Çocuklar, gençler barınma hakkı olmadığı için Ensarlarda, Aladağlarda yaşamlarını, umutlarını kaybederken, yeterli yurt olmadığı için öğrenciler üniversitelerinden ayrılırken ve can güvenliğine ilişkin alınması gereken önlemler piyasaya terk edildiği için Zerenler yaşamını kaybederken, binlerce genç can güvenliği riski ile karşı karşıya bırakılırken kamu yurdu açması gerekenler kamu taşınmazlarını, halka ait olanı tarikatlara devretti.

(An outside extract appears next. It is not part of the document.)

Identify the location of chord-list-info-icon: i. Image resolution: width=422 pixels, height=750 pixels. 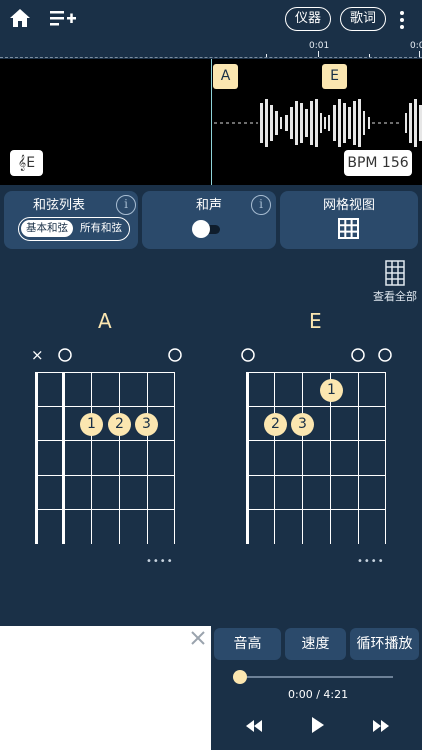
(126, 205).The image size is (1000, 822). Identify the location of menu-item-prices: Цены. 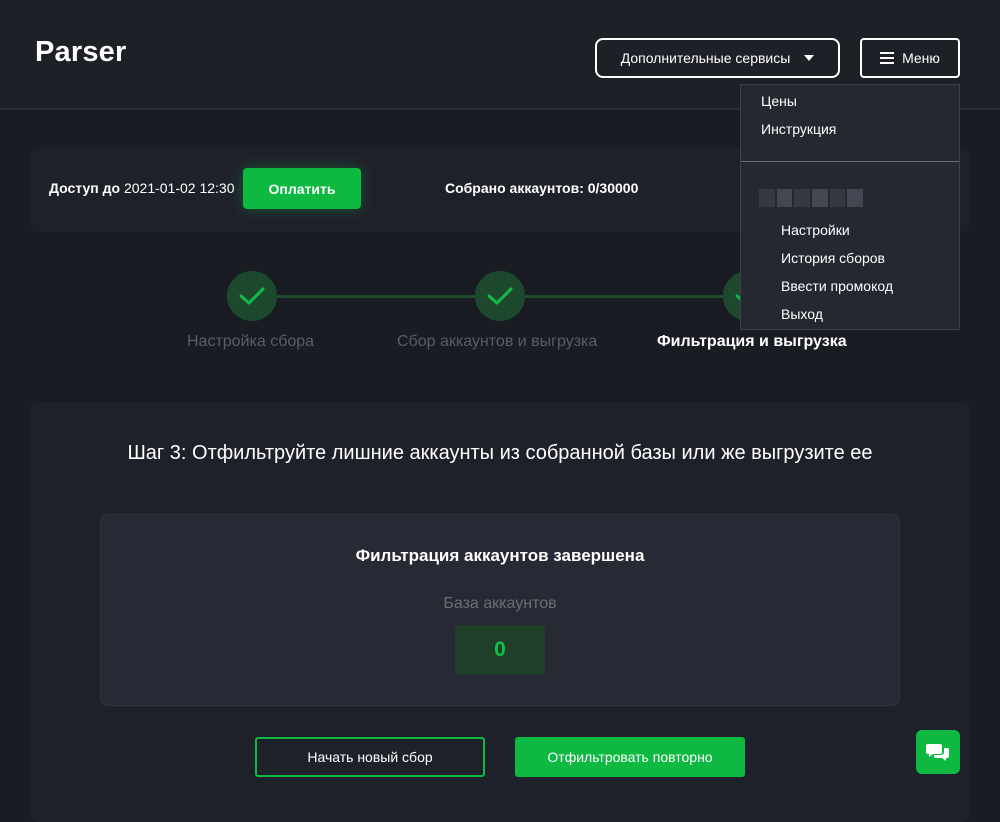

ÇEDES ile de ataması yapılmayan binlerce öğretmen, psikolojik danışman ve rehber öğretmen varken manevi danışman denilerek imam, vaiz, vaize, müezzin vb isimler adıyla kişilerin, tarikatların öğretmenlik mesleğinin karşısına konularak, önceki protokollerden farklı olarak süresiz, kalıcı bir şekilde önceki yıl 48 ilde sonrasında 81 ilde, tüm eğitim kurumlarında faaliyet yürütebilmesi yetkisini verdi.
Özetle her şey holdingleşmiş tarikatlar için.
Çocuklar, gençler, laik, kamusal eğitim hakkı Milli Eğitim Bakanı’nın açıkladığı protokol sayısının çok ötesinde bir abluka ile karşı karşıya. Bu ablukaya karşı laik, kamusal eğitim için mücadele sorumluluğu ise hepimizin omuzlarında.